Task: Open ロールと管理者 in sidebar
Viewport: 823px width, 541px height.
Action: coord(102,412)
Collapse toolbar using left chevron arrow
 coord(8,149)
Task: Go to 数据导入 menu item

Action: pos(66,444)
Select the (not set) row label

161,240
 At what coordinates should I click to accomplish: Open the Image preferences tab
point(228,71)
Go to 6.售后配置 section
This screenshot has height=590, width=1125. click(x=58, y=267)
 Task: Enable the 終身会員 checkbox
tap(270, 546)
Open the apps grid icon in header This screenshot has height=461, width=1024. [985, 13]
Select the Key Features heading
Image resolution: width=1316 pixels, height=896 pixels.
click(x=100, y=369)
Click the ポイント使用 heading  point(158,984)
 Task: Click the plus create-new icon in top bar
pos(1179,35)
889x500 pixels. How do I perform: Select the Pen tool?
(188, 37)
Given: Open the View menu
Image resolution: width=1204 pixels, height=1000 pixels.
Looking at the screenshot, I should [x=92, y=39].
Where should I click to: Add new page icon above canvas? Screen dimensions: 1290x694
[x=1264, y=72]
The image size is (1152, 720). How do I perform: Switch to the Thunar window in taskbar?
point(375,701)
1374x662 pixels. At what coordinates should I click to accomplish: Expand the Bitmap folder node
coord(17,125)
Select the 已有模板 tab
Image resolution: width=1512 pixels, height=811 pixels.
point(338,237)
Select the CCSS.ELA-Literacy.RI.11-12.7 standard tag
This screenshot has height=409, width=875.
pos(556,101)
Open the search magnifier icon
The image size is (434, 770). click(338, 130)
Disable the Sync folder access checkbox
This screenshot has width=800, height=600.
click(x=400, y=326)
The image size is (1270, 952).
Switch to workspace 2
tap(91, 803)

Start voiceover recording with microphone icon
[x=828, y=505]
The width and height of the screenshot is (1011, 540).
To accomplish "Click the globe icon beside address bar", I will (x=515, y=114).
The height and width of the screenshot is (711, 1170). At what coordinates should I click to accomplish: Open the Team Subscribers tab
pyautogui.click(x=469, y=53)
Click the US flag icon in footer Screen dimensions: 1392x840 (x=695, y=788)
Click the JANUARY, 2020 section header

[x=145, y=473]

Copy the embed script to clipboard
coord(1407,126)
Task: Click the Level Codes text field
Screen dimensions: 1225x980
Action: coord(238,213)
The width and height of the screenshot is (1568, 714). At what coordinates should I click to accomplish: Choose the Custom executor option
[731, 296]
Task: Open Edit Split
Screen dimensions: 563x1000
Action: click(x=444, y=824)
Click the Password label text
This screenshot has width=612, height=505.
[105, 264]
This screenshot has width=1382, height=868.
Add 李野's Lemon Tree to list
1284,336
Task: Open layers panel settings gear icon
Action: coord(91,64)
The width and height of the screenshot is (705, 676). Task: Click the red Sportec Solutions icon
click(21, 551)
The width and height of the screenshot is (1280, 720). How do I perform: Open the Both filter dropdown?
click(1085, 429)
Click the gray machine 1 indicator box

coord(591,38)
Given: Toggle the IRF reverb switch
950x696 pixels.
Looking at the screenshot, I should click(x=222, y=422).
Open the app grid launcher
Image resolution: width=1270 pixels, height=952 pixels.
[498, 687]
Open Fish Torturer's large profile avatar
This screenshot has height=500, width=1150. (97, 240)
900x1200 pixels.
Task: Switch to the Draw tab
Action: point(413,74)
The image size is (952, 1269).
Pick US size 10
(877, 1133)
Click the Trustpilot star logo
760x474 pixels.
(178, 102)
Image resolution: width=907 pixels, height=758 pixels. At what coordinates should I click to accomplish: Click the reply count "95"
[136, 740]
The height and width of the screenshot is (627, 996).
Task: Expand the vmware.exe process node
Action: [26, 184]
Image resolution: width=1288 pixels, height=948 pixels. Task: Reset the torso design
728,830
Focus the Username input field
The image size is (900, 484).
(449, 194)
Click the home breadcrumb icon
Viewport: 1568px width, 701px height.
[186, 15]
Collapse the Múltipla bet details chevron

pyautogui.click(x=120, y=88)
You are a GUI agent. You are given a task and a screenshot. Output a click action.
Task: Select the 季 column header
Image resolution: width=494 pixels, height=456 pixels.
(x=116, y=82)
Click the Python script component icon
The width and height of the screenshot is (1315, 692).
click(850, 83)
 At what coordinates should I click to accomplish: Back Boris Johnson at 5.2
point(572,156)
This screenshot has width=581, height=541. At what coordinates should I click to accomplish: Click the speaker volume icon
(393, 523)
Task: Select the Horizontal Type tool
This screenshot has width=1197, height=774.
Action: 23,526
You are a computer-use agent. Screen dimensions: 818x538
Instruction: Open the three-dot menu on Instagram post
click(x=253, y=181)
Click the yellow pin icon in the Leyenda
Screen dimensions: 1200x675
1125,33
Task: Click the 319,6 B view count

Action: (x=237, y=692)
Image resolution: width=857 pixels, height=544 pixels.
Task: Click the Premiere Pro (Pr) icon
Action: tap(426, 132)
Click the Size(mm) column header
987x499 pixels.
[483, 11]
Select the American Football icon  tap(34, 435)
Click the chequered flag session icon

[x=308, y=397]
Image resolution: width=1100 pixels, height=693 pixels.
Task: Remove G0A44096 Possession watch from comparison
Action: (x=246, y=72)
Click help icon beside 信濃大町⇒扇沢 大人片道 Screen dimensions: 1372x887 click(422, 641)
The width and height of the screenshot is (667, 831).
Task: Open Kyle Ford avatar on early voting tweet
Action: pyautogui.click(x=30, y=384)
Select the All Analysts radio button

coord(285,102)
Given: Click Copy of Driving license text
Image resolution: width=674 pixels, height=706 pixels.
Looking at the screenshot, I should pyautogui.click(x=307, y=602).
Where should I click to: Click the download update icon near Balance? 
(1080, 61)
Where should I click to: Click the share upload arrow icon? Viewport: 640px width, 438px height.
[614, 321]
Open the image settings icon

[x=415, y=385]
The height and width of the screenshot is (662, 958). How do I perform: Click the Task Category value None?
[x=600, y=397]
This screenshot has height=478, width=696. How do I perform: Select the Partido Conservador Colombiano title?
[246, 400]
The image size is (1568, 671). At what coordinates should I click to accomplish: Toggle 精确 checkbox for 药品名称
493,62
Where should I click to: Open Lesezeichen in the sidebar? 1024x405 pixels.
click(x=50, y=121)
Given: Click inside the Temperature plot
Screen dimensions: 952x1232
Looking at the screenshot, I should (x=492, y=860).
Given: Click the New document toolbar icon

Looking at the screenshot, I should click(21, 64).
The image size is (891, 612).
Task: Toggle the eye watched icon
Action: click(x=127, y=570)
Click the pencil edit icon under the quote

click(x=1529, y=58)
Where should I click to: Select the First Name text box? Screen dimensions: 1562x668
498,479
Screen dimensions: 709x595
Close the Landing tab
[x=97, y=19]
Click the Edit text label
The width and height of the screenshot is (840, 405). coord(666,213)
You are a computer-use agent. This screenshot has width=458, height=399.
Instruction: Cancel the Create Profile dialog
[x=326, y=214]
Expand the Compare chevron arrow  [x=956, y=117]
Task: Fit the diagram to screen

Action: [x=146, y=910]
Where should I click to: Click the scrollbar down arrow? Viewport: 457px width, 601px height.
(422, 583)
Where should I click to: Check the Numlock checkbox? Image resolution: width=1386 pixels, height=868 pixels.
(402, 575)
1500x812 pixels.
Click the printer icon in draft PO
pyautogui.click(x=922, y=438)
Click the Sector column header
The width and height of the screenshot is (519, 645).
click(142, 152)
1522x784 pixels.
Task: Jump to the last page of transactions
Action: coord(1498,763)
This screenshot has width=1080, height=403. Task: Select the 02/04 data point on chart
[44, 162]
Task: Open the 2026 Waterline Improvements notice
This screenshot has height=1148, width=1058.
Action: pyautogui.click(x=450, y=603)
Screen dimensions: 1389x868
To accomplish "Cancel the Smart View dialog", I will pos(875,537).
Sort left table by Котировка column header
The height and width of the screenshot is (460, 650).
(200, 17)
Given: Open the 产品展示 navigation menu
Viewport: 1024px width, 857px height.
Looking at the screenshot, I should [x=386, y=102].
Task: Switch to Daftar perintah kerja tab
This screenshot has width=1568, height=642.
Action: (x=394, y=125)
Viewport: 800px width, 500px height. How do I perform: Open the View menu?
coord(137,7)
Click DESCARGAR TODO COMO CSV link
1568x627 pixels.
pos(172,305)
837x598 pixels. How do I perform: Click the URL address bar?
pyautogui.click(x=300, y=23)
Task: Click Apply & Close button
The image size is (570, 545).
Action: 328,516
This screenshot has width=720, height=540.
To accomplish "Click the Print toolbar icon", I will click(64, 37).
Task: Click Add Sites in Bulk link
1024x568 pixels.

- **Exercise**
Please write out, exactly as they appear, the lines from the line containing "This screenshot has width=720, height=540." through the last line of the records above, both included.

- **Result of the exercise**
This screenshot has width=720, height=540.
To accomplish "Click the Print toolbar icon", I will click(64, 37).
Task: Click Add Sites in Bulk link
1024x568 pixels.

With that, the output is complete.